The yearslong plot, as alleged by federal investigators, involved FirstEnergy Solutions funneling “dark money” toward a group controlled by Householder. These resources were used to get Householder and a number of other Republican allies elected to the Ohio House of Representatives. These allies joined with more than two-dozen Democrats to elevate Householder as House speaker in 2019.
 
In fact, even more Ohio lawmakers have been arrested by the FBI over the FirstEnergy Solutions scam, including Cincinnati City Councilman Jeff Pastor, just this week, as the guilty pleas and evidence pile up.
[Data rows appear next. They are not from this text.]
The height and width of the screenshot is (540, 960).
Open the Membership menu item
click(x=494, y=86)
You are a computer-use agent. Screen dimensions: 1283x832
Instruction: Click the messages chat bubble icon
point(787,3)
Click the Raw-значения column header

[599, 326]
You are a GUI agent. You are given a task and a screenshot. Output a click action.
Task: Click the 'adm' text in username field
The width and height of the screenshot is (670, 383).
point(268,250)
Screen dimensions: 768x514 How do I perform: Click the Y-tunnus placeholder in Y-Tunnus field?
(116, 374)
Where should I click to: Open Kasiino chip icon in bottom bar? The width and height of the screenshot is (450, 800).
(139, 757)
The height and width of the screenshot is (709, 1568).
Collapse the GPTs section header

Cincinnati Councilman Jeff Pastor has been arrested, according to sources. Pastor, a Republican, is expected to face federal charges including bribery, extortion and money laundering.

A press conference is scheduled at the FBI headquarters in Cincinnati at 2:30 p.m. featuring U.S. Attorney David M. DeVillers and Chris Hoffman, Special Agent in Charge for the FBI’s field office.

As previously reported by cleveland.com and The Plain Dealer, the FBI may have been running an operation in Cincinnati last year involving two mysterious men identifying themselves as real-estate developers. The two men made the rounds there, seeking help from local public officials with a planned hotel project.

They also ended up hiring Columbus lobbyist Neil Clark, ostensibly for his help changing state law to benefit the planned hotel by amending a pending sports-betting legalization. But the amendment ultimately did not make its way into the bill. Chinedum Ndukwe, a former Cincinnati Bengals player who now is a real-estate developer in Cincinnati, was involved with the hotel project and attended some of the meetings, which Clark said he felt appeared to give it legitimacy.

After his and others' arrest in July on corruption charges linked to the passage of a nuclear bailout bill, Clark said quotes of his that appeared in the indictment were recorded during meetings he held with the Cincinnati hotel developers. He said he suspects they were either undercover FBI agents, or at the least, informants working with the FBI. Clark has pleaded not guilty and denied wrongdoing.

Efforts by cleveland.com and The Plain Dealer to locate the men who hired Clark were unsuccessful. Officials in Cincinnati recalled interacting with the men, believing they were from Nashville and either North Carolina or Georgia, but said they haven’t heard from them since last summer. Federal officials declined to comment on any ongoing investigation.
 
But again, every Republican who voted for Householder's corrupt kickback bill, and every Republican who made Householder Speaker before he was forced to step down, was reelected by Ohio voters.
 
But that's also proof of how moribund and useless the Ohio Democrats are, they couldn't beat a single Republican, with several indicted. Outside Sherrod Brown, the state's Democrats are 100% worthless, useless, and pointless.

You know, kind of like the KY Democrats.

Corruption means nothing in this state. I guess we'll have to wait until the Biden Justice Department gets around to actually trying the cases in court.